The Housing, Communities and Local Government Committee has criticised the Government’s Waste Strategy as ‘overly prescriptive’.
The strategy sets out how many recycling bins are needed, the frequency of food and residual waste collections, and requires mandatory free garden waste collection.
In a letter to the under-secretary of state for local government, Rishi Sunak, the committee argued that these requirements are not appropriate for all councils.
Local authorities should retain ‘as much flexibility as possible’ to determine the most effective waste collection strategies for their communities, the letter said.
It also asked for clarity on the funding pledged to support the extra demands placed on local authorities.
Chair of the Housing, Communities and Local Government Committee, Clive Betts said: ‘In determining how often waste should be collected, the number of recycling bins or what services should be charged for, the Government appears to have forgotten that what works in rural areas may not be suitable for cities.
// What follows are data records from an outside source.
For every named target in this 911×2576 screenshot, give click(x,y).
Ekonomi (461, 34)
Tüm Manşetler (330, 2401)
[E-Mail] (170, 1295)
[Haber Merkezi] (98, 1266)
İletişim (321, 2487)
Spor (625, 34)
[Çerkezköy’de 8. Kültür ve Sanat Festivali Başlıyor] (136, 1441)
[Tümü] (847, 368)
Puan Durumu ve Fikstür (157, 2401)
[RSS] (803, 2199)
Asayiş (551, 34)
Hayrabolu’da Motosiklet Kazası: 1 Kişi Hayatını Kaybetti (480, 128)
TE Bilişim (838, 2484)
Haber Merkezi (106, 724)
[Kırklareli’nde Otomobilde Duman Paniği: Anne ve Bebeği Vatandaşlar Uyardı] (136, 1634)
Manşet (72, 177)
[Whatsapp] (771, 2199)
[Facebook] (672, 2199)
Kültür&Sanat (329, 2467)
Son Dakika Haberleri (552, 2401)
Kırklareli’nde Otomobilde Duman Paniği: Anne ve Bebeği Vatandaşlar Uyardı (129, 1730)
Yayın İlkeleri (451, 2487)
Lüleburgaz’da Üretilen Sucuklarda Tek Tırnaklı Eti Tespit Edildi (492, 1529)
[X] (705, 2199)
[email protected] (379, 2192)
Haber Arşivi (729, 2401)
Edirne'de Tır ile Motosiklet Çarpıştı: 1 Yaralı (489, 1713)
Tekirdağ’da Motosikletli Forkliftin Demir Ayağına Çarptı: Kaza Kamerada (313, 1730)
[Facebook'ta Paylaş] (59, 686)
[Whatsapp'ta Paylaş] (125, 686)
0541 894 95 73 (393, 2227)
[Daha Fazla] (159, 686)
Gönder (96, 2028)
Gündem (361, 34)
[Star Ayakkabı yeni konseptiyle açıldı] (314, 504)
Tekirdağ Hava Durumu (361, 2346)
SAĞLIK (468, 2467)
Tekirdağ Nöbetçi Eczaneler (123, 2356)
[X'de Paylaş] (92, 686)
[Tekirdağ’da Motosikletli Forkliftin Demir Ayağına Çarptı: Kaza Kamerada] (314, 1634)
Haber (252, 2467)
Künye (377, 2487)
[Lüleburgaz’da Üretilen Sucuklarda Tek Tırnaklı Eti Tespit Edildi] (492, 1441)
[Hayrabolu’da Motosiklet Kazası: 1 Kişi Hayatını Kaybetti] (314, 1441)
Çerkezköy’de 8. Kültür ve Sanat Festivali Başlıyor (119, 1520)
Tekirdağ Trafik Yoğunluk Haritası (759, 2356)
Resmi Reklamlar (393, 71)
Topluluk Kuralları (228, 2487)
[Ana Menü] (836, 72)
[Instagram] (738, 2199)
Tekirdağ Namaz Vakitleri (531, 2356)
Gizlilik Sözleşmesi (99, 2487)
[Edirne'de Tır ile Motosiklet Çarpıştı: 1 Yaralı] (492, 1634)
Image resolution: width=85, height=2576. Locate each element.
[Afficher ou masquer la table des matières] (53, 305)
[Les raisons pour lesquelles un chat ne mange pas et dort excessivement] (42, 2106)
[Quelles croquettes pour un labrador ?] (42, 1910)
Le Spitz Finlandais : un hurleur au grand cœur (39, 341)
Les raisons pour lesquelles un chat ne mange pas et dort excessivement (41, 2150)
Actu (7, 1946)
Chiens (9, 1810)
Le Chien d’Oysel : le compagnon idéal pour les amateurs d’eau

‘Local authorities understand what the challenges are in their areas and should be given the freedom to tailor their approach to meet them.’
‘Equally, the Government must ensure that the funding is there that will allow local authorities to rise to the challenge,’ he continued.
‘It will require significant investment to improve recycling infrastructure, and ongoing waste management costs arising from the Government’s proposals will be higher.
‘The Government has indicated it will provide more funding, but they must demonstrate that this will be adequate in the long-term. Local authorities are already struggling, they cannot be expected to shoulder further burden without extra resourcing.’